[slurm-dev] Slurmd v15 to v17 stopped working (slurmd: fatal: Unable to determine this slurmd's NodeName) on ControlMachine

LAHAYE Olivier Thu, 10 Aug 2017 05:36:15 -0700

Hi,

I've upgraded slurm 15.08.3 (built from rpmbuild -tb <tarball>) to 17.02.6 on 
centos-7-x86_64.


Since I've done that, slurmd refuse to start on ControlMachine and on 
Backupcontroller. (it starts fine on compute nodes)

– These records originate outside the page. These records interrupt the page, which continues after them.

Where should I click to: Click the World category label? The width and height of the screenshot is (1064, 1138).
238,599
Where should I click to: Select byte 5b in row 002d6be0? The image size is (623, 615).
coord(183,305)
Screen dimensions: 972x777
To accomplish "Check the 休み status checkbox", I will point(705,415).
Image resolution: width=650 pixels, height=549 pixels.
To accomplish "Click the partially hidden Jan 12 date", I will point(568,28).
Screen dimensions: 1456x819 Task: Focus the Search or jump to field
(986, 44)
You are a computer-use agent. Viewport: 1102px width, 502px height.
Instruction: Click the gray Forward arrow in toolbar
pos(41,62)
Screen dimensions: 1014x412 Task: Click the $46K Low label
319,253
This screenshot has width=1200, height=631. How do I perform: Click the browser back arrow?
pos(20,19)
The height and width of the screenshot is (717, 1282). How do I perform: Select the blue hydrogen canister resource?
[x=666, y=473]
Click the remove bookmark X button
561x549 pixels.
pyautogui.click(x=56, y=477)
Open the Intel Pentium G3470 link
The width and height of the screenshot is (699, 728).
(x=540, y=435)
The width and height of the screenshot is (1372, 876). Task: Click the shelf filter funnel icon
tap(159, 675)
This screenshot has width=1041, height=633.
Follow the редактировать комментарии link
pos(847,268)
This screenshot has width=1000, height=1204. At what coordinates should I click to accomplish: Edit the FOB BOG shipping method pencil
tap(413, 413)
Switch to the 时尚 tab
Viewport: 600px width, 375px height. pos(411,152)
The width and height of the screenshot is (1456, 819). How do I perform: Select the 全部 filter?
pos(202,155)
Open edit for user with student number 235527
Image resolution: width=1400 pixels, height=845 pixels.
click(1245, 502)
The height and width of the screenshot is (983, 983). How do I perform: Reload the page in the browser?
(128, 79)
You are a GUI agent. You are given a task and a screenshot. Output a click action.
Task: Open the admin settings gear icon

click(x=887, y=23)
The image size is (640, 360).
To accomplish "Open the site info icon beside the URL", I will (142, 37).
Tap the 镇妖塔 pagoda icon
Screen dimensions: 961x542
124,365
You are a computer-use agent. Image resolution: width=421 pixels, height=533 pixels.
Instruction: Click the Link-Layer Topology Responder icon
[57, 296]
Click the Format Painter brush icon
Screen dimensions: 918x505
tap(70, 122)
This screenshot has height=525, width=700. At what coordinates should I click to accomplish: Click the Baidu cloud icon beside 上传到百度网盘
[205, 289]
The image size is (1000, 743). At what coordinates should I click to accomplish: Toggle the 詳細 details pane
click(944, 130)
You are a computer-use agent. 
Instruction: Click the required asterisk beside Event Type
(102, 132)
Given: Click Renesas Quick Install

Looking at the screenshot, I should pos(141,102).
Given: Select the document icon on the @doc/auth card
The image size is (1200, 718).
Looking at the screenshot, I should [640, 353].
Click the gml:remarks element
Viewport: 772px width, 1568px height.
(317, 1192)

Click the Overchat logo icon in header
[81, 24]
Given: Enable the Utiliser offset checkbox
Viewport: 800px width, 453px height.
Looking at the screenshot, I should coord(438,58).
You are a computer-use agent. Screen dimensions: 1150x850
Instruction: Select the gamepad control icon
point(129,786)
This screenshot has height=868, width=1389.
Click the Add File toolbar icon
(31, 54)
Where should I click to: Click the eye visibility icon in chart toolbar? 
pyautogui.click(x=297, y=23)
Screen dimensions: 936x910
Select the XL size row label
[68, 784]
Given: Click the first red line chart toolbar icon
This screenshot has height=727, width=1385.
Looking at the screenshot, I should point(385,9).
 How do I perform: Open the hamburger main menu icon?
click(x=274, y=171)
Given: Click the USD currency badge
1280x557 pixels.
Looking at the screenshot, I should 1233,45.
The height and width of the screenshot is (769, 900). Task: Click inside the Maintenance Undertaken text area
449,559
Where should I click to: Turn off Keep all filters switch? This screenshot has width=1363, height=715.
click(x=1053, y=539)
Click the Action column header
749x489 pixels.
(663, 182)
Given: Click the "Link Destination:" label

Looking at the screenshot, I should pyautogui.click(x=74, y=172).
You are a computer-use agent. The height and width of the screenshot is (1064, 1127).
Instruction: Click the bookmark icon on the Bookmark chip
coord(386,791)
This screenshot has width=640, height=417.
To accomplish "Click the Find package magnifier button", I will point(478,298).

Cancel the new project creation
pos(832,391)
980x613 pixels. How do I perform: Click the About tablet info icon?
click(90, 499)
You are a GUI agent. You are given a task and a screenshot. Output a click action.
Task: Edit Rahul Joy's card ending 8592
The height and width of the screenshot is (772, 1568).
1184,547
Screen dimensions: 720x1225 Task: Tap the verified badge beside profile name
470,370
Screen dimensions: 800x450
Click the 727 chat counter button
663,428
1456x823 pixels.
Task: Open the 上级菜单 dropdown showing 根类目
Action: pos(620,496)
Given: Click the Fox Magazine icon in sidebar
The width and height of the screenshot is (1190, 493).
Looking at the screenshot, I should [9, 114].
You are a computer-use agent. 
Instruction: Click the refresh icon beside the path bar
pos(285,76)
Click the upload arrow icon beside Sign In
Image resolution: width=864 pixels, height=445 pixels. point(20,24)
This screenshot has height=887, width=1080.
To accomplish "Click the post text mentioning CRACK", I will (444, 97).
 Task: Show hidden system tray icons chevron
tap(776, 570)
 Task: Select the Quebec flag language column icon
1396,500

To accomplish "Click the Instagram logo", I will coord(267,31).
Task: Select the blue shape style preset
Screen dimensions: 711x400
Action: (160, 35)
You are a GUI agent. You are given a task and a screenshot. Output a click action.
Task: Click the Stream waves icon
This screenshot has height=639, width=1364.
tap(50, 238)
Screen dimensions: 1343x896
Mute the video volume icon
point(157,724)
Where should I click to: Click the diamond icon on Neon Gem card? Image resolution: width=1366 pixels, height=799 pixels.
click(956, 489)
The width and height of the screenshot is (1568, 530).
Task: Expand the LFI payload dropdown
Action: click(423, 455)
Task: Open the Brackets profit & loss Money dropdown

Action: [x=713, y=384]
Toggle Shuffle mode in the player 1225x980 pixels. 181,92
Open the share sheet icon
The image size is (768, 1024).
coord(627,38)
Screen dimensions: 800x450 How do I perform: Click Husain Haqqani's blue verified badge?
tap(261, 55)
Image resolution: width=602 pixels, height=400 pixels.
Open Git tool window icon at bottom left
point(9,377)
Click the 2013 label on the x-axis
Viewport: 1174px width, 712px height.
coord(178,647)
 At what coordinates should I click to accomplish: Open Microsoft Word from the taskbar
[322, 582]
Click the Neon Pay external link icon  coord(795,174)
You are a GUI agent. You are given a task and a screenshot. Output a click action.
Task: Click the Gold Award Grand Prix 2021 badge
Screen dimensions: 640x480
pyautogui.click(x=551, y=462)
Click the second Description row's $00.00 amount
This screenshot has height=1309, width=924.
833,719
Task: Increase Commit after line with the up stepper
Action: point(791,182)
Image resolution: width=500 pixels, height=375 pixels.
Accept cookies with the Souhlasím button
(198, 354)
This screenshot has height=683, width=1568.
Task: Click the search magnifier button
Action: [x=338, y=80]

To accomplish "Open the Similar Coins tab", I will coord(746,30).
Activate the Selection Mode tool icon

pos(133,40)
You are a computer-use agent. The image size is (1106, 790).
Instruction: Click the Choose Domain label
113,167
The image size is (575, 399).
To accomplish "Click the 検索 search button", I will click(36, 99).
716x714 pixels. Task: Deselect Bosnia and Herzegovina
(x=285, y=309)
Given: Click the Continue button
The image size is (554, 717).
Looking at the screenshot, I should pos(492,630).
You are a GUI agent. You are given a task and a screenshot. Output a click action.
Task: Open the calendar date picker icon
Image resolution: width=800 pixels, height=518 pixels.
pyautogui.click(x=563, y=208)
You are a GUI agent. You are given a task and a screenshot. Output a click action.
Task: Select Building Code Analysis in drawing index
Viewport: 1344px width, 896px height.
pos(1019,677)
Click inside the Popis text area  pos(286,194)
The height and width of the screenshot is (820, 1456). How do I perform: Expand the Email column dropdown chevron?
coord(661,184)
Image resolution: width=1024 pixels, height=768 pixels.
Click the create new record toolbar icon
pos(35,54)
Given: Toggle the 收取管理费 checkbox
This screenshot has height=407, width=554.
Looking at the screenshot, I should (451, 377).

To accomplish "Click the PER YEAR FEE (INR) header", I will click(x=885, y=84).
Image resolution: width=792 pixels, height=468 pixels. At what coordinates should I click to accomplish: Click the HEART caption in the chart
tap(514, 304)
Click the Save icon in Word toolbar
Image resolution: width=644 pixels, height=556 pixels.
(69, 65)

The error is: slurmd: fatal: Unable to determine this slurmd's NodeName

If I try to specify the nodename it fails with a different error message:

[root@slurm_master] # slurmd -D -N $(hostname -s)
slurmd: Node configuration differs from hardware: CPUs=0:32(hw) Boards=0:1(hw) 
SocketsPerBoard=0:2(hw) CoresPerSocket=0:8(hw) ThreadsPerCore=0:2(hw)
slurmd: Message aggregation disabled
slurmd: error: find_node_record: lookup failure for slurm_master
slurmd: fatal: ROUTE -- slurm_master not found in node_record_table
[root@slurm_master]# hostname -s
slurm_master

Trying to debug seems to show that the hostname is not in the node hash table.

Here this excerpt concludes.